Your assignment: Print the data exactly. Omit the pictures.

Material shown:
_ _ _ _
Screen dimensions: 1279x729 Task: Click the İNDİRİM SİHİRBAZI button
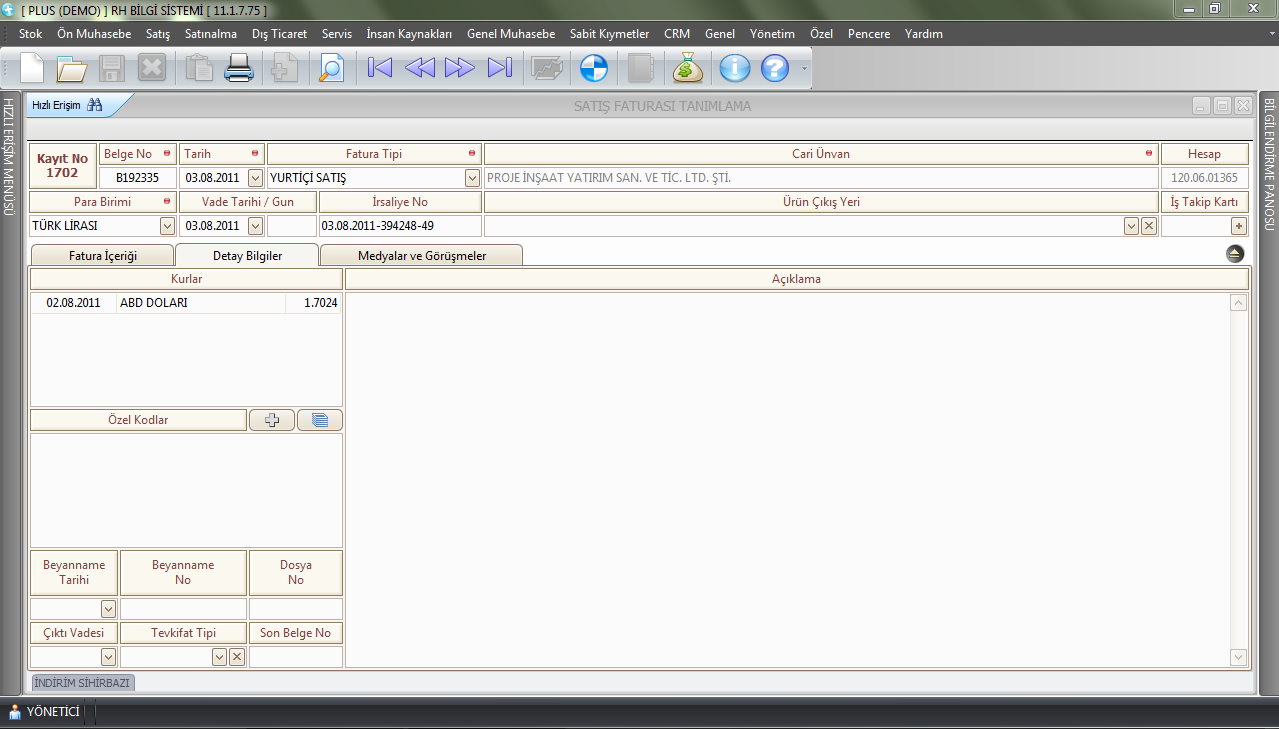(x=83, y=683)
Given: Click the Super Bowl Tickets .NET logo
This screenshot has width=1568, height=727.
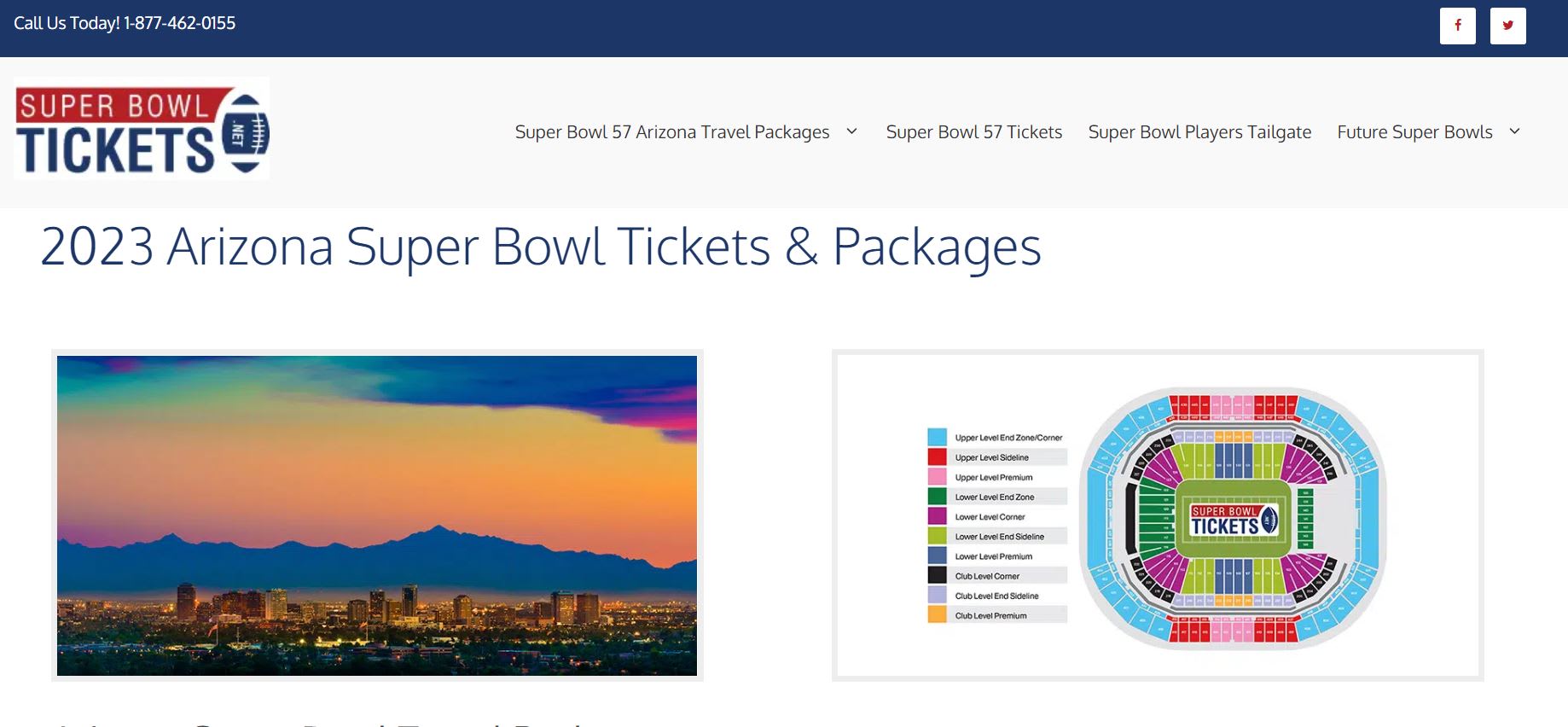Looking at the screenshot, I should tap(142, 129).
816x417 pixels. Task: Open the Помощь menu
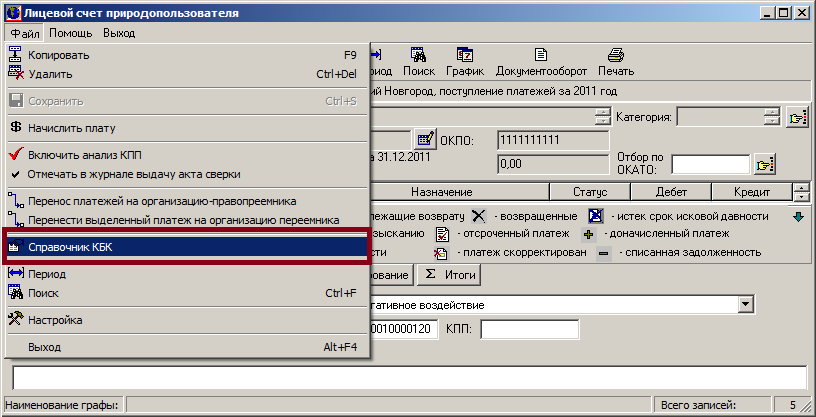[x=70, y=33]
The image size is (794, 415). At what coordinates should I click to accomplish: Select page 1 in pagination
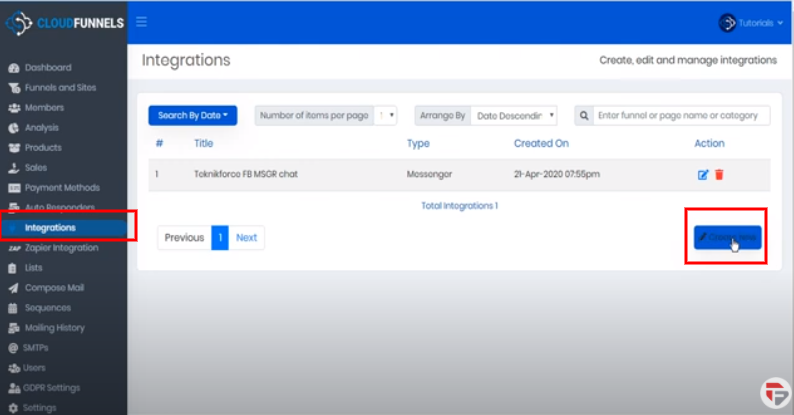pyautogui.click(x=220, y=238)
_ _ _ _
Response:
Screen dimensions: 1279x729 Task: Click the İNDİRİM SİHİRBAZI button
(x=83, y=683)
Given: Click the Super Bowl Tickets .NET logo
This screenshot has width=1568, height=727.
Looking at the screenshot, I should tap(142, 129).
816x417 pixels. Task: Open the Помощь menu
[x=70, y=33]
The image size is (794, 415). At what coordinates should I click to accomplish: Select page 1 in pagination
pyautogui.click(x=220, y=238)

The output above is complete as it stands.